▸ **Problem to solve**: All lines with the word "computer" in the material below are required.
┌────────
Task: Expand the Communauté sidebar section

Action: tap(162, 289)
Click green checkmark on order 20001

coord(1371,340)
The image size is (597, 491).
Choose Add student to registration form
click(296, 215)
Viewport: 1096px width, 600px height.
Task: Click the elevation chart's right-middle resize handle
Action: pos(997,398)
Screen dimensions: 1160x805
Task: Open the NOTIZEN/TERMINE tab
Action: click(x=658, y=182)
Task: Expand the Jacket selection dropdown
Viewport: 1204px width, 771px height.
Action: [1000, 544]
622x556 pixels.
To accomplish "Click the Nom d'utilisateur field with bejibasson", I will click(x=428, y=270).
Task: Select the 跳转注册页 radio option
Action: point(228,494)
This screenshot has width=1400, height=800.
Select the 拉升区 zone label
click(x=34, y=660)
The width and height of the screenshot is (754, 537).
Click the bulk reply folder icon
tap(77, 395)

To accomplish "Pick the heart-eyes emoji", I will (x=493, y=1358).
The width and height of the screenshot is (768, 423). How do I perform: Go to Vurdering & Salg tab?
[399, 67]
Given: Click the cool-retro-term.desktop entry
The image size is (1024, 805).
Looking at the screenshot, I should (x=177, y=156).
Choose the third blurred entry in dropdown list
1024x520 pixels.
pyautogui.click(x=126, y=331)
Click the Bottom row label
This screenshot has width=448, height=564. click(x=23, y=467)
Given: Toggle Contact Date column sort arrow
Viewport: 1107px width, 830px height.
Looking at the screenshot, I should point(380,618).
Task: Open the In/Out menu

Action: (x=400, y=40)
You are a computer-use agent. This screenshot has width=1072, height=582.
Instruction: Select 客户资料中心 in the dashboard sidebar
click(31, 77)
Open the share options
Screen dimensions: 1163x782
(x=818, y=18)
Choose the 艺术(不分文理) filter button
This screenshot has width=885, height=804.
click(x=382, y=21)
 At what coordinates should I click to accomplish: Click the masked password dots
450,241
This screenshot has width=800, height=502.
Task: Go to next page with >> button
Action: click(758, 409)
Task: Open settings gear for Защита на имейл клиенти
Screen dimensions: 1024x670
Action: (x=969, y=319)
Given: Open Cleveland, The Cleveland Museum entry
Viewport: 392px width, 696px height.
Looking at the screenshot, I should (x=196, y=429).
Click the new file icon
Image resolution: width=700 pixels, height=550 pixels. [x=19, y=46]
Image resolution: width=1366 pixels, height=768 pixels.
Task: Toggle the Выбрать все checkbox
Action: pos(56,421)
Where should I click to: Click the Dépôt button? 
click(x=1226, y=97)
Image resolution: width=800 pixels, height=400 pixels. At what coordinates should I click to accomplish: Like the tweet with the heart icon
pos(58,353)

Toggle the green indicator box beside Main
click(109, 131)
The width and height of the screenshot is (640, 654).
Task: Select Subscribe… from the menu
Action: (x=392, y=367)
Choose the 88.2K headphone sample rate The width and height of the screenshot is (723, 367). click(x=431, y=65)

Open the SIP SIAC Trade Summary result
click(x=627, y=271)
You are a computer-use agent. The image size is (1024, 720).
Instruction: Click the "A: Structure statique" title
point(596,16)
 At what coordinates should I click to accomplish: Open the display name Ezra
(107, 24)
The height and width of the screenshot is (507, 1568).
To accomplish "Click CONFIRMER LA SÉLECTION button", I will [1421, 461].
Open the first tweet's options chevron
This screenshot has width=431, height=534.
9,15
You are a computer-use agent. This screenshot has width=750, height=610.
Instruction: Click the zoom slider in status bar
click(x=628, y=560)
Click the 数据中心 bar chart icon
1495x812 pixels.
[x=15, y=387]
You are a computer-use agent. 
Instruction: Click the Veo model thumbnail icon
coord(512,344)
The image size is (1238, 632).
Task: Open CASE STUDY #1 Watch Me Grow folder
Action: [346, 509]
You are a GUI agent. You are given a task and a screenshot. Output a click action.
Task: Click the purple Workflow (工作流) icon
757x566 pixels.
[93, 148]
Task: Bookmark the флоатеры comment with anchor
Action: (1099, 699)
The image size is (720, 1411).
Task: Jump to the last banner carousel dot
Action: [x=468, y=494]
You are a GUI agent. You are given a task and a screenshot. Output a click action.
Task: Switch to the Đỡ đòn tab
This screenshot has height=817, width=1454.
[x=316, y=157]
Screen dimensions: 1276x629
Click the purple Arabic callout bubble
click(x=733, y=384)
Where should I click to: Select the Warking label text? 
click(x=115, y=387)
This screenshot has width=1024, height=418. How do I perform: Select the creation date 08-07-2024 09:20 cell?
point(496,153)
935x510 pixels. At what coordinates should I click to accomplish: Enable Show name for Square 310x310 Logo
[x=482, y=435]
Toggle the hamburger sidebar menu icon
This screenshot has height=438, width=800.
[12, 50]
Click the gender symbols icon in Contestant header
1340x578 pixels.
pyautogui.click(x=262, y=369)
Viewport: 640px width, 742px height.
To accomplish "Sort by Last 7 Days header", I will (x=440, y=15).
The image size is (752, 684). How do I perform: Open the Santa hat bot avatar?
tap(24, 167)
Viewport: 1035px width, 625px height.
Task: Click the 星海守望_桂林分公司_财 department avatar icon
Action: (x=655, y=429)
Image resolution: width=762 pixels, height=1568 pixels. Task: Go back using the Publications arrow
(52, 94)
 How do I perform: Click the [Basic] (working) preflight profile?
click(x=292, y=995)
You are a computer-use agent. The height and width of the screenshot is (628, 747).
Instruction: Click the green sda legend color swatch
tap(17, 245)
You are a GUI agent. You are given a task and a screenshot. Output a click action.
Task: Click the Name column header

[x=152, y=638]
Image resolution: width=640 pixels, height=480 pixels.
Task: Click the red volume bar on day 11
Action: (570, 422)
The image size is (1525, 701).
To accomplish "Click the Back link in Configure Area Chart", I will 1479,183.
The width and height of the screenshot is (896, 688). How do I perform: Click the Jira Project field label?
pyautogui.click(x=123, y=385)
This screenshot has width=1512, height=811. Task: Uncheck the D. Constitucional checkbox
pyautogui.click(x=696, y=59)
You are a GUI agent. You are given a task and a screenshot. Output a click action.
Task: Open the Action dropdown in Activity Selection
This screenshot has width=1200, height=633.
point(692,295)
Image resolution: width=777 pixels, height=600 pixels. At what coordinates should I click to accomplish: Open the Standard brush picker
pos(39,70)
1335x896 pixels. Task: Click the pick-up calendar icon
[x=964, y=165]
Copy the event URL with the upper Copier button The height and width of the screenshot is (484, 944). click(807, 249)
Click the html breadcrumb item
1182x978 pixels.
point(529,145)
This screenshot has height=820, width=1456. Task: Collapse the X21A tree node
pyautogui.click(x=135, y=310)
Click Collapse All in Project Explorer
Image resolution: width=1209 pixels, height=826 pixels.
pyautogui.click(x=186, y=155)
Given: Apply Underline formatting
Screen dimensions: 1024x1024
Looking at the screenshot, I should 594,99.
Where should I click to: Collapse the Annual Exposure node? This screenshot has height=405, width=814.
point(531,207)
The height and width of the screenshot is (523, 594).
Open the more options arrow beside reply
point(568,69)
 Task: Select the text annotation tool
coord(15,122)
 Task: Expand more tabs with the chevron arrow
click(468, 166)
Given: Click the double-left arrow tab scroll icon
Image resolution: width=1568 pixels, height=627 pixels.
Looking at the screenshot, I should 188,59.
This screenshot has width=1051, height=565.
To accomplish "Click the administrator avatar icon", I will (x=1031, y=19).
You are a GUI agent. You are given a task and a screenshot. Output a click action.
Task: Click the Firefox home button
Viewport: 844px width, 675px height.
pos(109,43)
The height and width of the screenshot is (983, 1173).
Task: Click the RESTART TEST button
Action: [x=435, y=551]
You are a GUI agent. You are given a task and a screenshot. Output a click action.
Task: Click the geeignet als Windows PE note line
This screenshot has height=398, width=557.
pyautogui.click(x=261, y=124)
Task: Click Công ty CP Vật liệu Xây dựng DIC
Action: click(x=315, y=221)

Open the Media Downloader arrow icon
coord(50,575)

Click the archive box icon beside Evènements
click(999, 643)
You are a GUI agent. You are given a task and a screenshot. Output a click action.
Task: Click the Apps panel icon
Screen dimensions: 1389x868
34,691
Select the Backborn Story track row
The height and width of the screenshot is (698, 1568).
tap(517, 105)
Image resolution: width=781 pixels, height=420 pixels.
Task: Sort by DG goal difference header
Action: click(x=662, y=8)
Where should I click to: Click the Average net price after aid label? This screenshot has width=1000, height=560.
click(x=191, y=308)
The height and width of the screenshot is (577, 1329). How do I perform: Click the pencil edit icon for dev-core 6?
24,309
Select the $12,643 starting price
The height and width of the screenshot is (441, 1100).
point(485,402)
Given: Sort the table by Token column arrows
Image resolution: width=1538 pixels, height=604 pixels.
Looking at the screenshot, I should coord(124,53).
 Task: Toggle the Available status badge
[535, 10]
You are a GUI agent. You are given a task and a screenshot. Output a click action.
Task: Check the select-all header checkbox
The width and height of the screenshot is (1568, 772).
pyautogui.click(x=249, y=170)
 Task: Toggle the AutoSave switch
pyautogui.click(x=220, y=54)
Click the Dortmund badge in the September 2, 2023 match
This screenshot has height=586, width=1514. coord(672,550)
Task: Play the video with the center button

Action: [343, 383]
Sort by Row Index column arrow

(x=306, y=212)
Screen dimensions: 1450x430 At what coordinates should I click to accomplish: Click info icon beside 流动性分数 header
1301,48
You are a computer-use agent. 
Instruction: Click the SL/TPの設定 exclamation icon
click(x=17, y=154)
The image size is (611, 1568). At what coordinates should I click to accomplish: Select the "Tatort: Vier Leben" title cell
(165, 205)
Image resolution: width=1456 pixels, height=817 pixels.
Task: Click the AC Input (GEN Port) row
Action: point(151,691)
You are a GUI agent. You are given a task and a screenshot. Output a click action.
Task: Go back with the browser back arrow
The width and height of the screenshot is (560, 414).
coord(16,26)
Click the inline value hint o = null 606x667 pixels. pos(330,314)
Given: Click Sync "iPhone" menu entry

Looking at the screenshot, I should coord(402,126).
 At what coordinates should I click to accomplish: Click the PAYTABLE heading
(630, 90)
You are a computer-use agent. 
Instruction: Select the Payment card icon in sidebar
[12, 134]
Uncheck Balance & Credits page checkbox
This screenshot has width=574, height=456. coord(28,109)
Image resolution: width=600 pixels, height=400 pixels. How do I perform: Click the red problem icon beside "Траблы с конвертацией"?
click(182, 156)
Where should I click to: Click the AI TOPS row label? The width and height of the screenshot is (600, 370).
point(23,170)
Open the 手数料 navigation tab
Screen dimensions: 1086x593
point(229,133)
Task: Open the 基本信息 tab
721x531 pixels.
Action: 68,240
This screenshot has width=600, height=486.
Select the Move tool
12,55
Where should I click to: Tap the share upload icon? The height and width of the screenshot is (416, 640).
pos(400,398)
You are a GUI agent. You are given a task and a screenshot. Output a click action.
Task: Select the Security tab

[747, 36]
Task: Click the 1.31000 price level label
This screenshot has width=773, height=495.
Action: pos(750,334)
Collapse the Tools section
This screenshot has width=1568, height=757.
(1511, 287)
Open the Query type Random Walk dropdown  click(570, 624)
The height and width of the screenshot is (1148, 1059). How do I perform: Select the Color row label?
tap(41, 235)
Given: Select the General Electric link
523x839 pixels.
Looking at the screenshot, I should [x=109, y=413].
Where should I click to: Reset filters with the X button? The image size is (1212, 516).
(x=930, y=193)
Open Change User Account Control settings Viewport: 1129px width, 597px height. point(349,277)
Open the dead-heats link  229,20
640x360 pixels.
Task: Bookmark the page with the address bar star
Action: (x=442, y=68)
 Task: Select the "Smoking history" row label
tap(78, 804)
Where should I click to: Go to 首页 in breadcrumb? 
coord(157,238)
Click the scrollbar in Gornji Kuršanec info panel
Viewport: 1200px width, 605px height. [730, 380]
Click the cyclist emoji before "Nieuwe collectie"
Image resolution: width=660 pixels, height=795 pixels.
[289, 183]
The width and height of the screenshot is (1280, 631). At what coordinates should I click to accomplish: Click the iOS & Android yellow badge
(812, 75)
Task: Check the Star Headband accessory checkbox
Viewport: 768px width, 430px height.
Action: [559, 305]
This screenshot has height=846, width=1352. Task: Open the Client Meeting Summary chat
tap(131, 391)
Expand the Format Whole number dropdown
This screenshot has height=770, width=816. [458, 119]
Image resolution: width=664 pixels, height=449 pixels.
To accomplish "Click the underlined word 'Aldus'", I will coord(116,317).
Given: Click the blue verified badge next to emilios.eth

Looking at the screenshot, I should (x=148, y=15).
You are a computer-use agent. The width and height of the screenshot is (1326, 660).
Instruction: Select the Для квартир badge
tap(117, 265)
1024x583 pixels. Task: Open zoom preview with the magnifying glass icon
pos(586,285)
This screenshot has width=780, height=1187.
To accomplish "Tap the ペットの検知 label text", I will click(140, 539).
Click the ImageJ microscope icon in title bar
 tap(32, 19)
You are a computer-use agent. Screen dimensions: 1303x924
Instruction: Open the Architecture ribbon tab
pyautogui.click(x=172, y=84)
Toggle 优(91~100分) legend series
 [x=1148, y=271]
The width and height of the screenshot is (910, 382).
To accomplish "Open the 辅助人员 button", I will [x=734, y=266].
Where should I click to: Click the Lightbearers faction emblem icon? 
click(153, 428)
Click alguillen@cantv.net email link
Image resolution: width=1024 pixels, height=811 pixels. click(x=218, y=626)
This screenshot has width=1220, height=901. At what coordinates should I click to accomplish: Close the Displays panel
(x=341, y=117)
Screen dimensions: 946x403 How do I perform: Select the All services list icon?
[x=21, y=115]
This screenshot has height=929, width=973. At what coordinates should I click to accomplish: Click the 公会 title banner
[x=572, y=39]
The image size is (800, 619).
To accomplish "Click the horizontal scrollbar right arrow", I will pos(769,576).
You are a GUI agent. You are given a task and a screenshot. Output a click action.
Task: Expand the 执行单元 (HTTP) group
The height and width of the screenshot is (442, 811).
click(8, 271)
└────────
▸ **Worked solution**:
You are a computer-use agent. This screenshot has width=1072, height=582.
You are a computer-use agent. The image size is (1024, 720).
You are a computer-use agent. This screenshot has width=750, height=610.
You are a computer-use agent. 
You are a computer-use agent. The height and width of the screenshot is (628, 747).
You are a computer-use agent. 
You are a computer-use agent. 
You are a computer-use agent. The width and height of the screenshot is (1326, 660).
You are a computer-use agent. Screen dimensions: 1303x924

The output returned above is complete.